Recrutement au sein du FONAREV: des jeunes entrepreneurs dénoncent une politique de recrutement jugée discriminatoire (CongoForum)

KINSHASA – La politique de recrutement et de sélection des prestataires au sein du Fonds National de Réparation des Victimes (FONAREV) suscite une vive polémique en République démocratique du Congo. Plusieurs jeunes entrepreneurs, notamment ceux œuvrant dans le secteur de l’immobilier, dénoncent une procédure qu’ils jugent injuste, coûteuse et excluante, en contradiction avec la mission sociale de cette structure publique.

Selon de nombreux témoignages recueillis par CongoForum, le FONAREV exigerait des entreprises et agences intéressées par ses projets de payer jusqu’à 400 dollars américains non remboursables avant même d’avoir accès aux formulaires détaillant les informations nécessaires pour postuler.

Pour plusieurs jeunes entrepreneurs, cette pratique constitue une barrière majeure, surtout dans un contexte économique difficile marqué par l’insécurité et la précarité.

« Comment peut-on demander à de jeunes entrepreneurs, souvent sans grands moyens financiers, de payer 400 dollars avant même de savoir s’ils sont éligibles ou non ? », s’interroge un jeune opérateur immobilier de Goma.

L’Est de la RDC particulièrement pénalisé

La situation est jugée encore plus préoccupante dans l’Est de la RDC, une région durement touchée par l’insécurité et l’occupation de certaines zones par les rebelles du M23. Dans des villes comme Goma, Rutshuru ou Bunagana, plusieurs jeunes entrepreneurs affirment se sentir doublement marginalisés: d’une part par le conflit armé, et d’autre part par des politiques de recrutement qu’ils estiment centralisées et déconnectées de leur réalité.
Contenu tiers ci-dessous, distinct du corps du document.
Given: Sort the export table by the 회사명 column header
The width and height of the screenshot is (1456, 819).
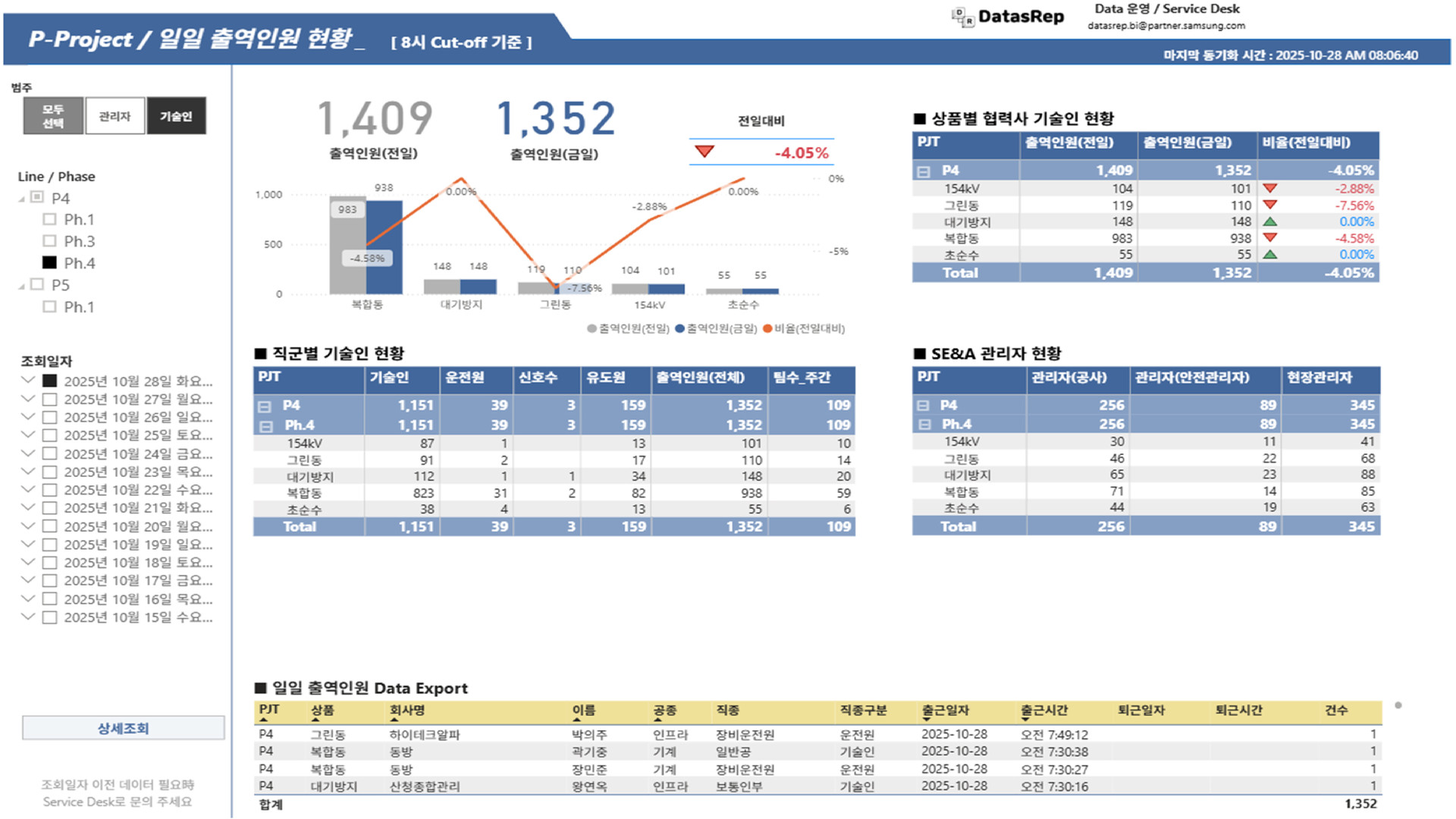Looking at the screenshot, I should click(407, 711).
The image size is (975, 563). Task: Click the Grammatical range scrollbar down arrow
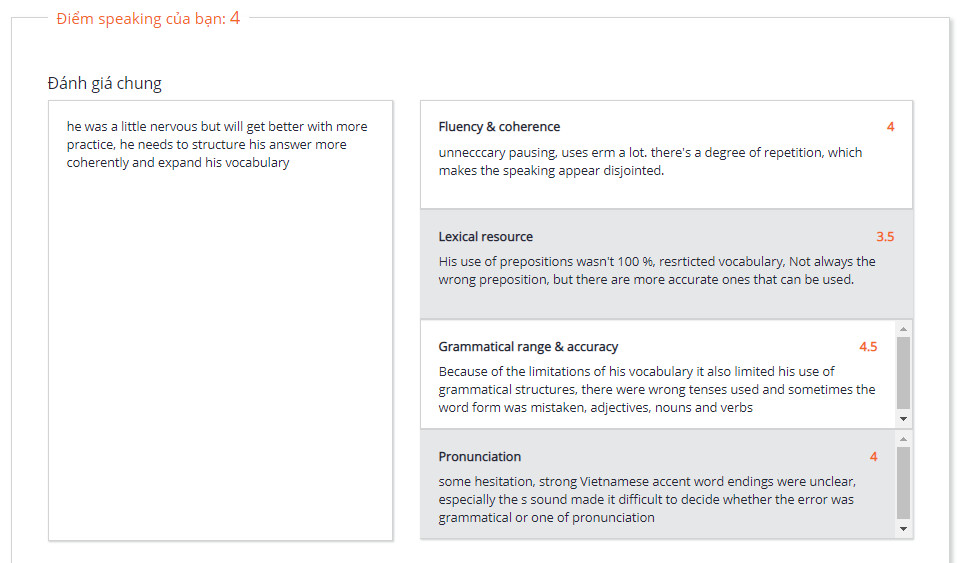coord(903,418)
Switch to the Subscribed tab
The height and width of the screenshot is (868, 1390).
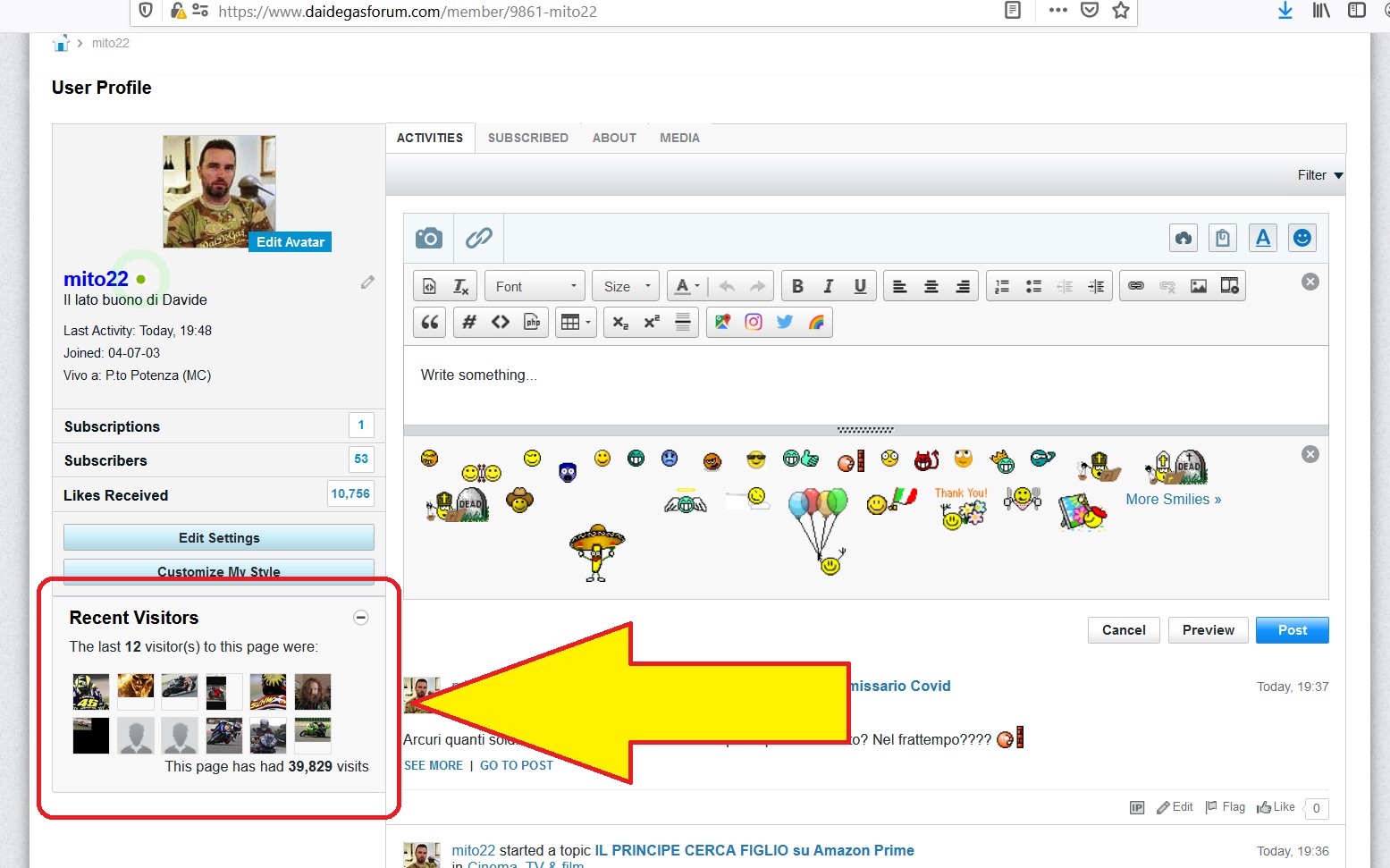click(x=527, y=138)
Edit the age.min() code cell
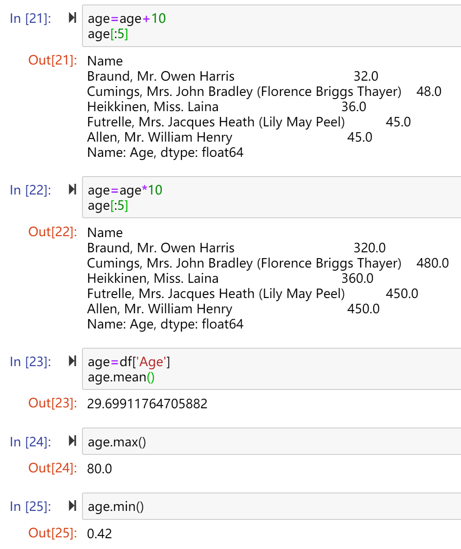The width and height of the screenshot is (461, 549). pyautogui.click(x=271, y=506)
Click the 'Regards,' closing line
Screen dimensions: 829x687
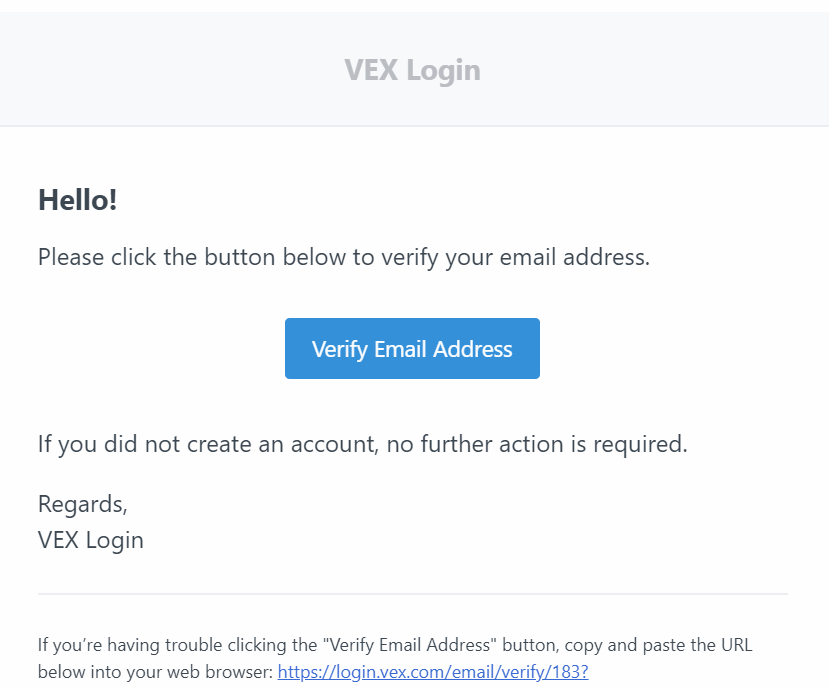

Pourtant, ces jeunes affirment disposer de compétences professionnelles avérées, notamment dans l’immobilier, la construction et les travaux de réhabilitation, domaines clés pour la réparation et la reconstruction des communautés victimes.

Kinshasa privilégiée au détriment des compétences locales

Un autre grief régulièrement évoqué concerne le fait que des entreprises basées à Kinshasa seraient souvent sélectionnées pour exécuter des travaux dans l’Est du pays, au détriment des acteurs locaux. « Nous avons les compétences, nous connaissons le terrain et les réalités locales. Mais au final, ce sont toujours des entreprises de Kinshasa qui viennent exécuter des travaux ici, comme si nous étions incapables », déplore un entrepreneur interrogé par CongoForum.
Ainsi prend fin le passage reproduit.